Please consider the following example:
I have a DataFrame
Index | Speaker | Word |
---|---|---|
0 | spk_0 | can |
1 | spk_0 | you |
2 | spk_0 | see |
3 | spk_0 | my |
4 | spk_0 | screen |
5 | spk_0 | now |
6 | spk_0 | ? |
7 | spk_1 | yes |
0 | spk_1 | , |
8 | spk_1 | now |
9 | spk_1 | I |
10 | spk_1 | can |
11 | spk_1 | see |
12 | spk_1 | your |
13 | spk_1 | screen |
14 | spk_1 | . |
15 | spk_0 | Let |
16 | spk_0 | me |
17 | spk_0 | start |
18 | spk_0 | then |
19 | spk_2 | yes |
20 | spk_2 | sure |
I want to combine the Word column such that it should look like the following:
Index | Speaker | Sentence |
---|---|---|
0 | spk_0 | can you see my screen now ? |
1 | spk_1 | yes , now I can see your screen . |
2 | spk_0 | let me start then . |
3 | spk_2 | Yes sure . |
Can someone please help me find a solution to this problem? I already had tried group by but didn't work.

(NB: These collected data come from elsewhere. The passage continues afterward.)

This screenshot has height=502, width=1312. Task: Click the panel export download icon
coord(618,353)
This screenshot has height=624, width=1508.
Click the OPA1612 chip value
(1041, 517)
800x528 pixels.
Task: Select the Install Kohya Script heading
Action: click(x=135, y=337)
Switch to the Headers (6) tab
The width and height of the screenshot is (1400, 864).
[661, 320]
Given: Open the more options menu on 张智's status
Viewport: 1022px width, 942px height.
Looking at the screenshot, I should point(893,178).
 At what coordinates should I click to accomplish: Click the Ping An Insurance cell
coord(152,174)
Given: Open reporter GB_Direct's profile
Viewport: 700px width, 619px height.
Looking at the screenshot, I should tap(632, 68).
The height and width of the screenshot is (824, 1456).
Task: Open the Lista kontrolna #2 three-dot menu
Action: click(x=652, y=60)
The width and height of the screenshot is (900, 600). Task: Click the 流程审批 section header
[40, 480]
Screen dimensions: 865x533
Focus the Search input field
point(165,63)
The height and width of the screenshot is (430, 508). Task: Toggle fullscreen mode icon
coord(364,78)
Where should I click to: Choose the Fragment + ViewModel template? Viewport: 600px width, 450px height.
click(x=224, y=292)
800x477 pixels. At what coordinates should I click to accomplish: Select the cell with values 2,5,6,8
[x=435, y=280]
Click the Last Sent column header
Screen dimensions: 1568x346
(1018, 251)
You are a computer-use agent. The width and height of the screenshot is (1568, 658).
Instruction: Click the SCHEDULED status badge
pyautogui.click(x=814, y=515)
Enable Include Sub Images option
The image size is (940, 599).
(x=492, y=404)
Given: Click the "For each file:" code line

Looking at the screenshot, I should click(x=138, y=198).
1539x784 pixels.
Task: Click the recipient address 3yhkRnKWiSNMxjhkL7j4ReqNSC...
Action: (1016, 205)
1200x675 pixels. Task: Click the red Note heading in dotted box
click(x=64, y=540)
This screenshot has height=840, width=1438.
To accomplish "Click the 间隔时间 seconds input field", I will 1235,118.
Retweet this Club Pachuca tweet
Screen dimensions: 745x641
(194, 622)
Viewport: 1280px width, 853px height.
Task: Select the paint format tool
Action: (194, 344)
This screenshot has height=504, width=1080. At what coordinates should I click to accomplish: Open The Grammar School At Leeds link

CodePudding user response:
You can group by consecutive values of Speaker
column created by comapred shifted value with cumulative sum and aggregate join
:
g = df['Speaker'].ne(df['Speaker'].shift()).cumsum()
df = df.groupby(['Speaker', g],sort=False)['Word'].agg(' '.join).droplevel(-1).reset_index()
print (df)
Speaker Word
0 spk_0 can you see my screen now ?
1 spk_1 yes , now I can see your screen .
2 spk_0 Let me start then
3 spk_2 yes sure